[Exercise directions] Reproduce the entries that follow precisely, setting aside any images.

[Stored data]

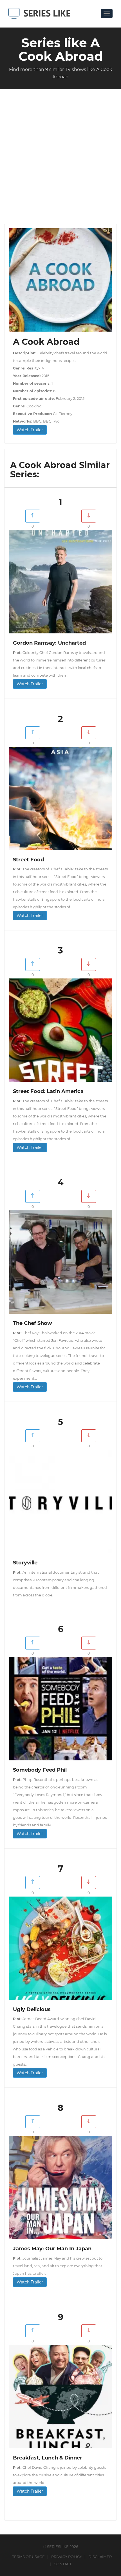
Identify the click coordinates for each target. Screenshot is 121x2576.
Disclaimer (100, 2556)
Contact (62, 2564)
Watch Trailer (30, 429)
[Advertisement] (60, 152)
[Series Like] (41, 13)
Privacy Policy (66, 2556)
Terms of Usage (28, 2556)
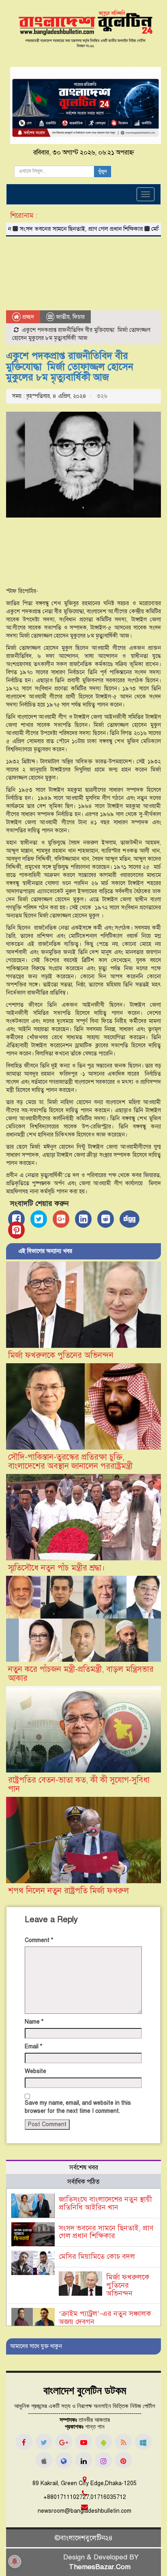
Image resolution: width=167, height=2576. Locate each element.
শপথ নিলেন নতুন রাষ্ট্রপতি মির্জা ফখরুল (68, 1891)
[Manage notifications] (14, 2561)
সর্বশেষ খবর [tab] (83, 2167)
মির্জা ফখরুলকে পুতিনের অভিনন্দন (60, 1355)
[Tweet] (38, 1219)
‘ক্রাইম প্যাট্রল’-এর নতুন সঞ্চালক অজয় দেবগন (105, 2317)
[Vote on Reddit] (105, 1219)
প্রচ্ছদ (27, 317)
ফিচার (79, 317)
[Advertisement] (83, 275)
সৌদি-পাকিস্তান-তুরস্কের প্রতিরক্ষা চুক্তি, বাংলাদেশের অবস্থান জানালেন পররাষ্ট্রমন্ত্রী (70, 1461)
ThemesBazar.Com (100, 2567)
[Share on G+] (61, 1219)
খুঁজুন (102, 171)
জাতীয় (63, 317)
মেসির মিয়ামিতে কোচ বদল (97, 2256)
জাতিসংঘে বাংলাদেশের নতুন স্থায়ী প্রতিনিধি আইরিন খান (105, 2203)
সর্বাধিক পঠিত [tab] (83, 2182)
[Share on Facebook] (16, 1219)
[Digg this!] (129, 1219)
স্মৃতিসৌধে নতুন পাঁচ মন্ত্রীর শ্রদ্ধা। (56, 1568)
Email (33, 2046)
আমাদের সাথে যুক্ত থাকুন (36, 2346)
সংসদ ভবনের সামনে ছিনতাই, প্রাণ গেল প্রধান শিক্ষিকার (106, 2232)
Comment (39, 1940)
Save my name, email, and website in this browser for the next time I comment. (78, 2106)
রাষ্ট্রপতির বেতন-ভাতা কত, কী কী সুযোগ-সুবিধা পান (79, 1784)
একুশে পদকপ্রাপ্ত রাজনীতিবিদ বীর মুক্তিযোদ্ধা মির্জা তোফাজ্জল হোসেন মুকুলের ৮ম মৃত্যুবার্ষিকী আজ (69, 366)
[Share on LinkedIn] (83, 1219)
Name (34, 2021)
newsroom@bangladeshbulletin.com (84, 2510)
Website (35, 2071)
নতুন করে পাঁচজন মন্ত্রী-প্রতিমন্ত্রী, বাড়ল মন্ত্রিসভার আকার (81, 1673)
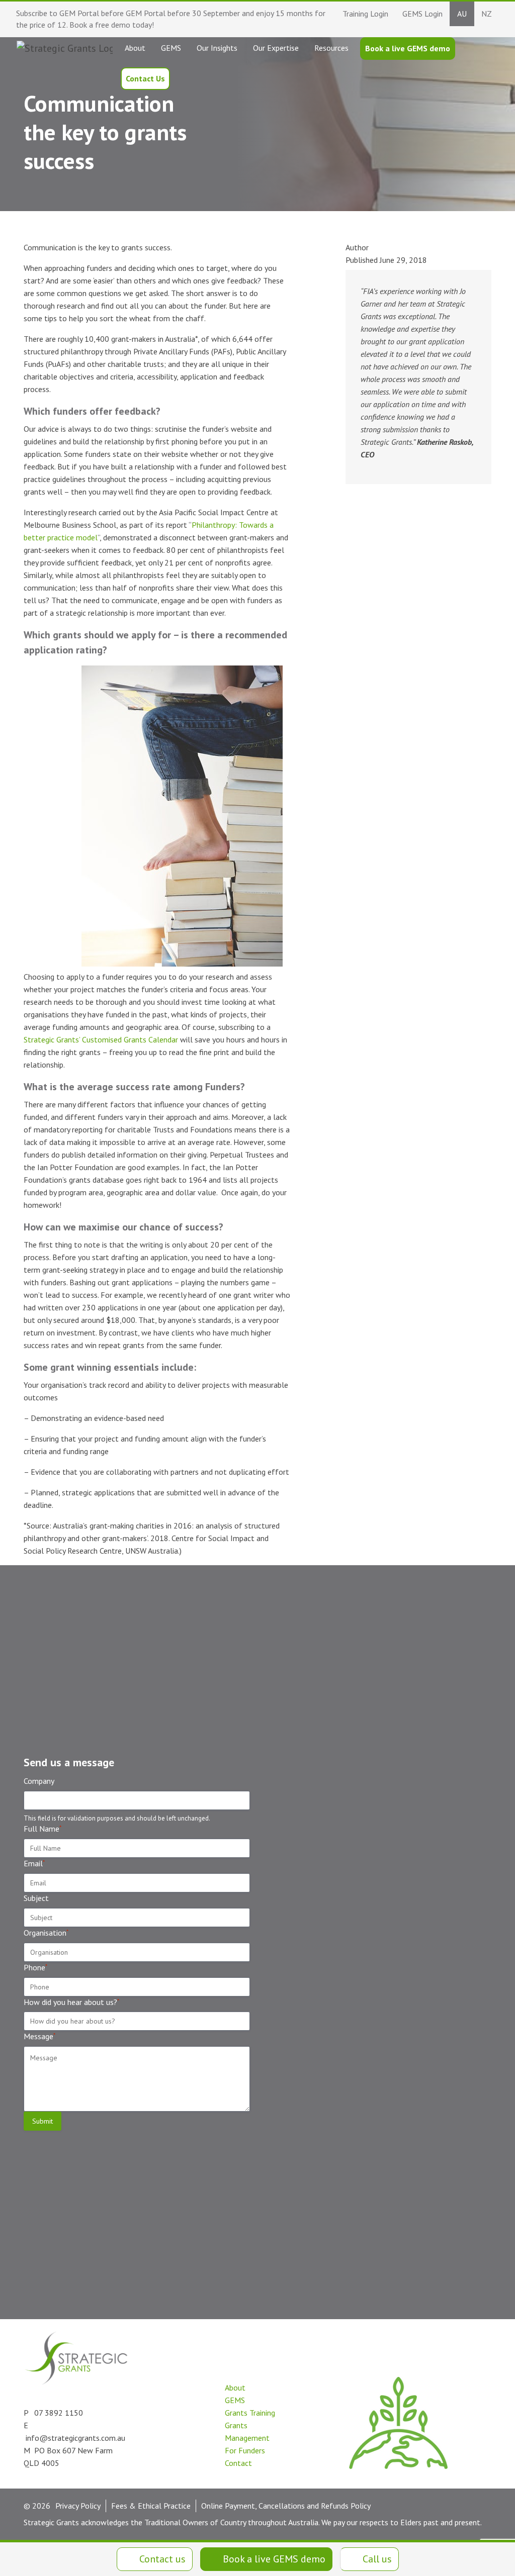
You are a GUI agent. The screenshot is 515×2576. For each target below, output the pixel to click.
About (235, 2387)
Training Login (365, 14)
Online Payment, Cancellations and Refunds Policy (286, 2506)
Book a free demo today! (111, 25)
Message (39, 2036)
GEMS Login (422, 14)
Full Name (42, 1829)
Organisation (46, 1933)
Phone (35, 1967)
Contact (238, 2463)
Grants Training (250, 2413)
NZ (486, 14)
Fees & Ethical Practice (151, 2506)
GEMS (235, 2400)
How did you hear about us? (71, 2002)
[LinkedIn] (152, 2458)
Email (34, 1863)
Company (39, 1781)
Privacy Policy (78, 2506)
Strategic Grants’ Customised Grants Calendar (101, 1039)
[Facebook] (197, 2458)
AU (462, 14)
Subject (36, 1898)
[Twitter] (175, 2458)
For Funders (245, 2450)
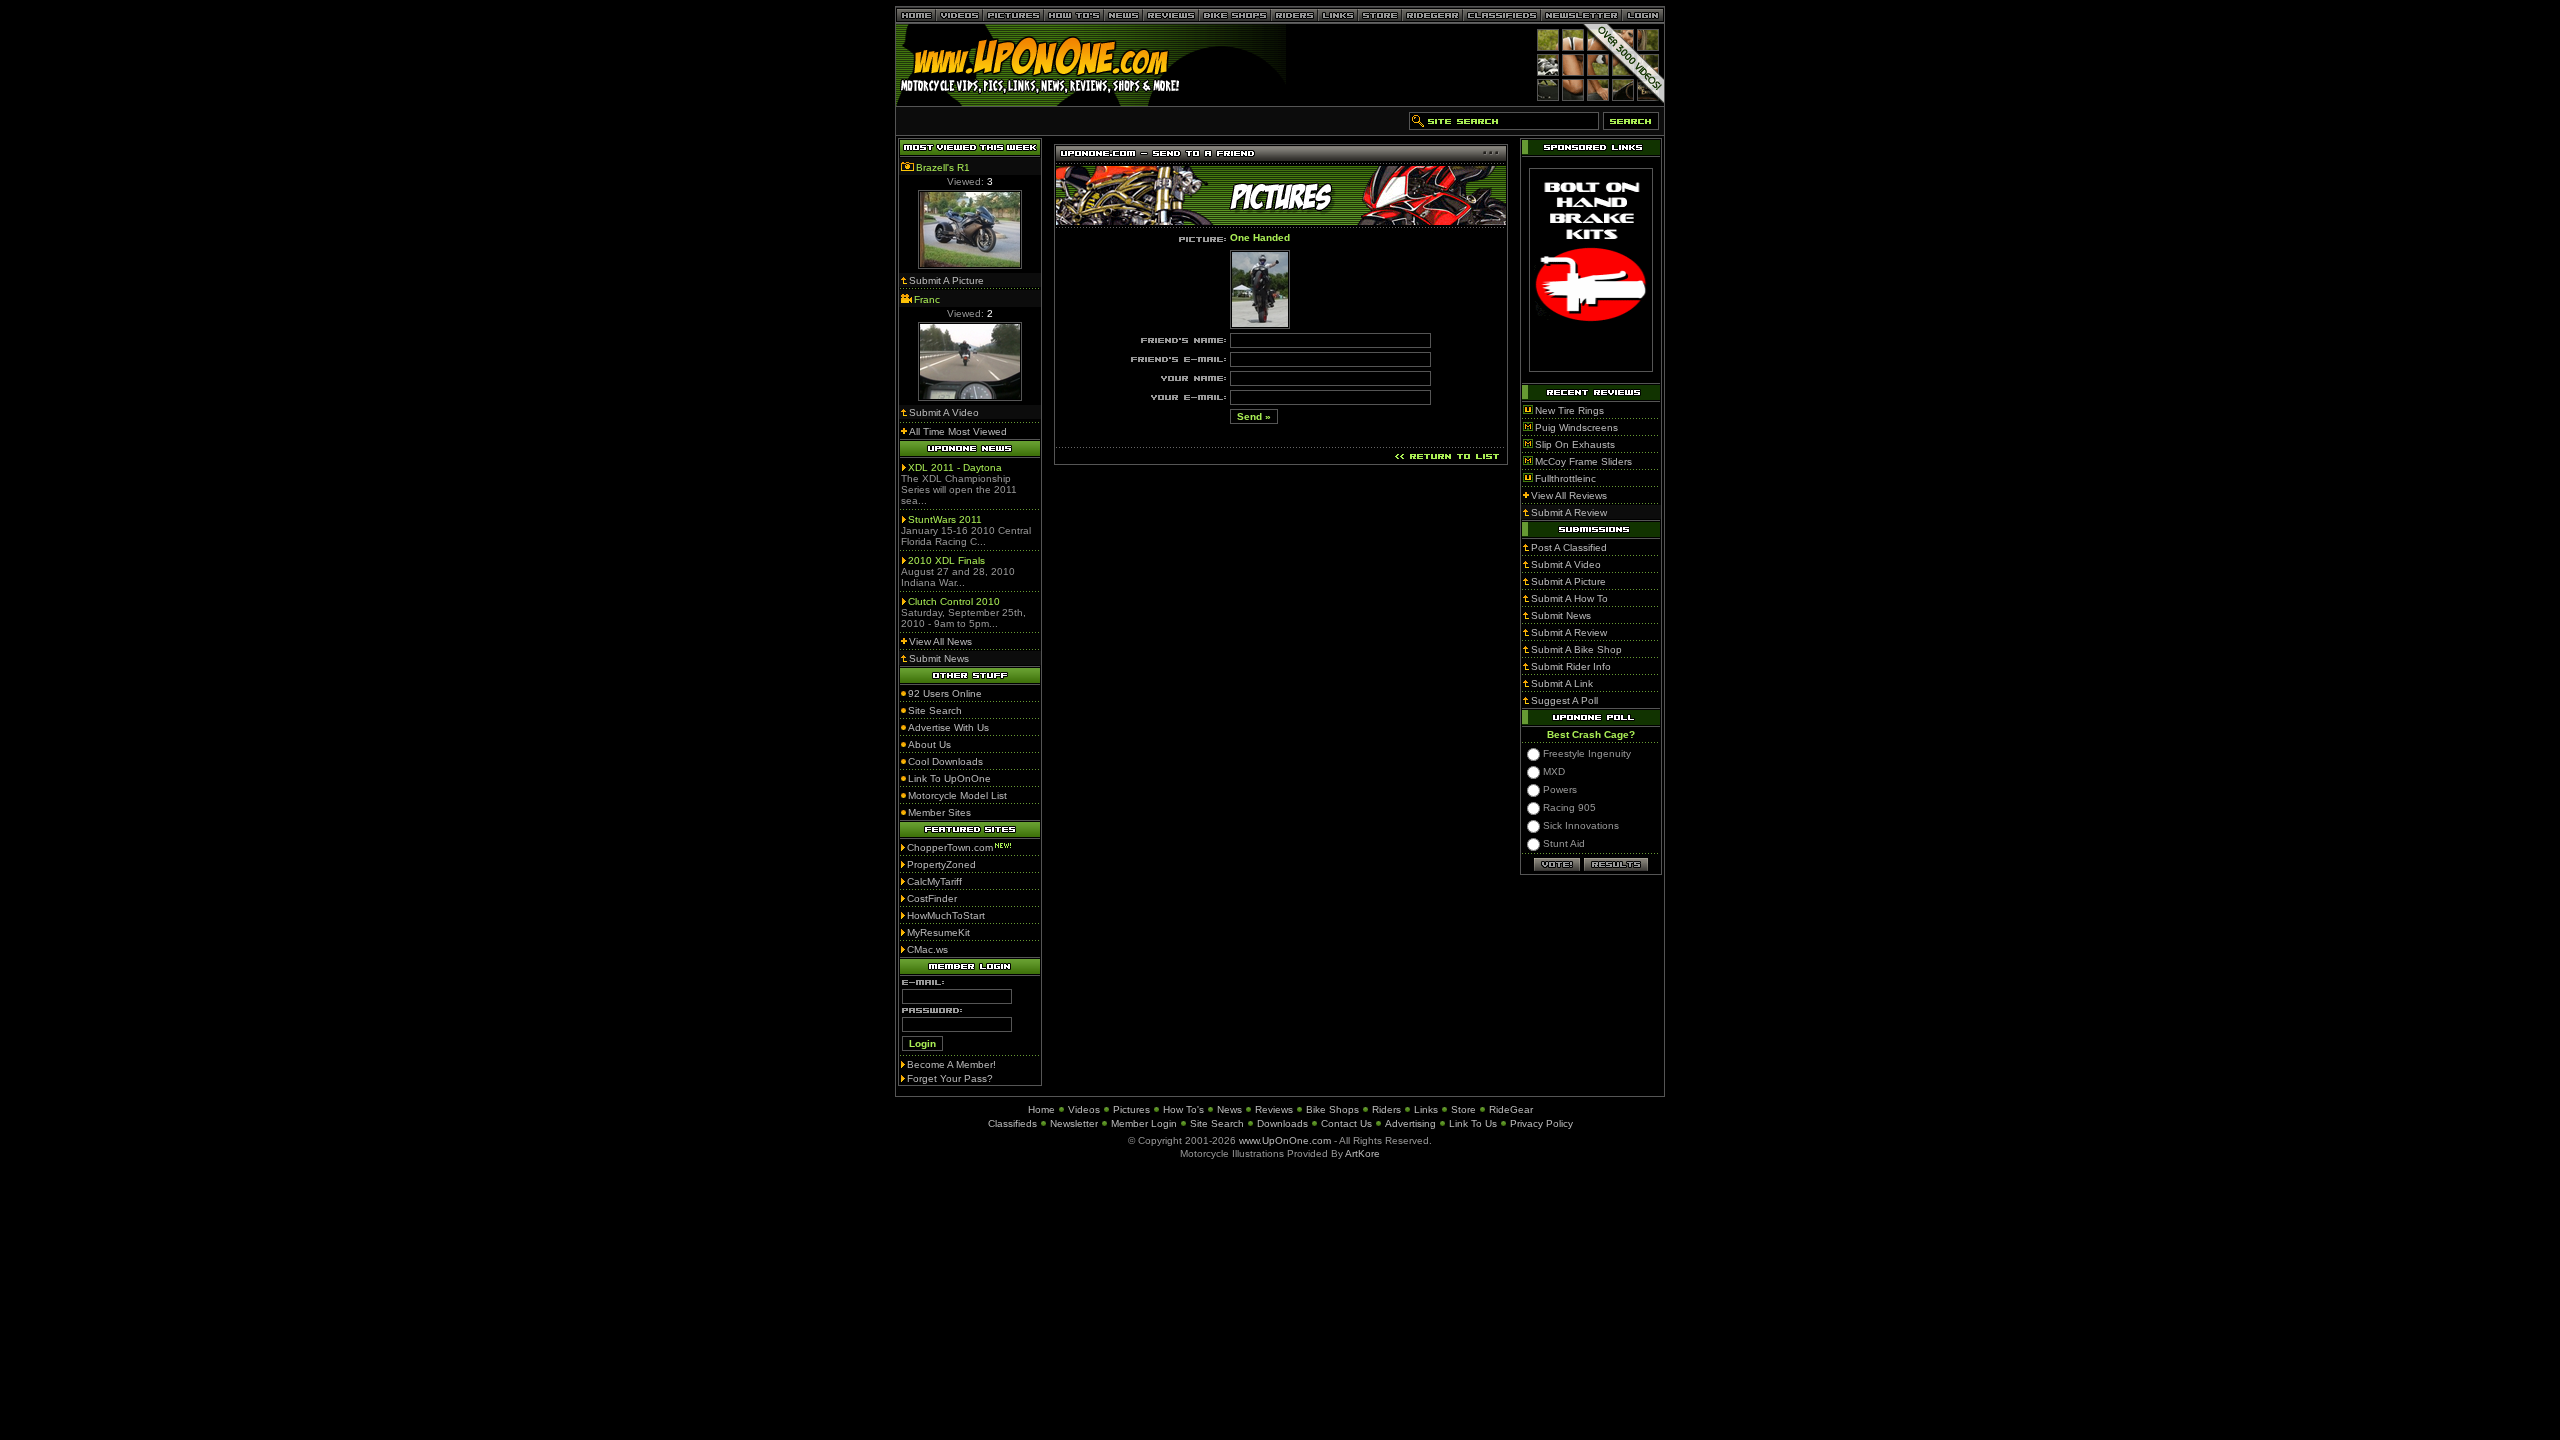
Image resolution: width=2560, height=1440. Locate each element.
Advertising (1410, 1123)
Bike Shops (1332, 1109)
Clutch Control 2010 (954, 601)
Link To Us (1473, 1123)
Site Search (1217, 1123)
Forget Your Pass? (950, 1078)
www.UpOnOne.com (1285, 1140)
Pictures (1131, 1109)
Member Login (1144, 1123)
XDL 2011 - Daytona (955, 467)
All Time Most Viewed (958, 431)
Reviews (1274, 1109)
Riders (1386, 1109)
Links (1426, 1109)
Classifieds (1012, 1123)
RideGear (1511, 1109)
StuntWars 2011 (945, 519)
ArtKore (1362, 1153)
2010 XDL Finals (946, 560)
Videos (1084, 1109)
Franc (927, 299)
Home (1041, 1109)
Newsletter (1074, 1123)
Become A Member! (951, 1064)
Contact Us (1346, 1123)
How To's (1183, 1109)
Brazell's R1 (943, 167)
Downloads (1282, 1123)
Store (1463, 1109)
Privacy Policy (1541, 1123)
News (1229, 1109)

[Written answer]
Identify the click coordinates for each target. Screenshot is 121x2576.
Disclaimer (100, 2556)
Contact (62, 2564)
Watch Trailer (30, 429)
[Advertisement] (60, 152)
[Series Like] (41, 13)
Privacy Policy (66, 2556)
Terms of Usage (28, 2556)
Image resolution: width=167, height=2576. Locate each element.
শপথ নিলেন নতুন রাষ্ট্রপতি মির্জা ফখরুল (68, 1891)
[Manage notifications] (14, 2561)
সর্বশেষ খবর [tab] (83, 2167)
মির্জা ফখরুলকে পুতিনের অভিনন্দন (60, 1355)
[Tweet] (38, 1219)
‘ক্রাইম প্যাট্রল’-এর নতুন সঞ্চালক অজয় দেবগন (105, 2317)
[Vote on Reddit] (105, 1219)
প্রচ্ছদ (27, 317)
ফিচার (79, 317)
[Advertisement] (83, 275)
সৌদি-পাকিস্তান-তুরস্কের প্রতিরক্ষা চুক্তি, বাংলাদেশের অবস্থান জানালেন পররাষ্ট্রমন্ত্রী (70, 1461)
ThemesBazar.Com (100, 2567)
[Share on G+] (61, 1219)
খুঁজুন (102, 171)
জাতীয় (63, 317)
মেসির মিয়ামিতে কোচ বদল (97, 2256)
জাতিসংঘে বাংলাদেশের নতুন স্থায়ী প্রতিনিধি আইরিন খান (105, 2203)
সর্বাধিক পঠিত [tab] (83, 2182)
[Share on Facebook] (16, 1219)
[Digg this!] (129, 1219)
স্মৃতিসৌধে নতুন পাঁচ মন্ত্রীর শ্রদ্ধা। (56, 1568)
Email (33, 2046)
আমাদের সাথে যুক্ত থাকুন (36, 2346)
সংসদ ভবনের সামনে ছিনতাই, প্রাণ গেল প্রধান শিক্ষিকার (106, 2232)
Comment (39, 1940)
Save my name, email, and website in this browser for the next time I comment. (78, 2106)
রাষ্ট্রপতির বেতন-ভাতা কত, কী কী সুযোগ-সুবিধা পান (79, 1784)
একুশে পদকপ্রাপ্ত রাজনীতিবিদ বীর মুক্তিযোদ্ধা মির্জা তোফাজ্জল হোসেন মুকুলের ৮ম মৃত্যুবার্ষিকী আজ (69, 366)
[Share on LinkedIn] (83, 1219)
Name (34, 2021)
newsroom@bangladeshbulletin.com (84, 2510)
Website (35, 2071)
নতুন করে পাঁচজন মন্ত্রী-প্রতিমন্ত্রী, বাড়ল মন্ত্রিসভার আকার (81, 1673)
You are a GUI agent. The screenshot is 515×2576. For each target below, output the pixel to click.
About (235, 2387)
Training Login (365, 14)
Online Payment, Cancellations and Refunds Policy (286, 2506)
Book a free demo today! (111, 25)
Message (39, 2036)
GEMS Login (422, 14)
Full Name (42, 1829)
Organisation (46, 1933)
Phone (35, 1967)
Contact (238, 2463)
Grants Training (250, 2413)
NZ (486, 14)
Fees & Ethical Practice (151, 2506)
GEMS (235, 2400)
How did you hear about us? (71, 2002)
[LinkedIn] (152, 2458)
Email (34, 1863)
Company (39, 1781)
Privacy Policy (78, 2506)
Strategic Grants’ Customised Grants Calendar (101, 1039)
[Facebook] (197, 2458)
AU (462, 14)
Subject (36, 1898)
[Twitter] (175, 2458)
For Funders (245, 2450)
Image resolution: width=2560, height=1440. Locate each element.
Advertising (1410, 1123)
Bike Shops (1332, 1109)
Clutch Control 2010 (954, 601)
Link To Us (1473, 1123)
Site Search (1217, 1123)
Forget Your Pass? (950, 1078)
www.UpOnOne.com (1285, 1140)
Pictures (1131, 1109)
Member Login (1144, 1123)
XDL 2011 - Daytona (955, 467)
All Time Most Viewed (958, 431)
Reviews (1274, 1109)
Riders (1386, 1109)
Links (1426, 1109)
Classifieds (1012, 1123)
RideGear (1511, 1109)
StuntWars 2011 (945, 519)
ArtKore (1362, 1153)
2010 XDL Finals (946, 560)
Videos (1084, 1109)
Franc (927, 299)
Home (1041, 1109)
Newsletter (1074, 1123)
Become A Member! (951, 1064)
Contact Us (1346, 1123)
How To's (1183, 1109)
Brazell's R1 (943, 167)
Downloads (1282, 1123)
Store (1463, 1109)
Privacy Policy (1541, 1123)
News (1229, 1109)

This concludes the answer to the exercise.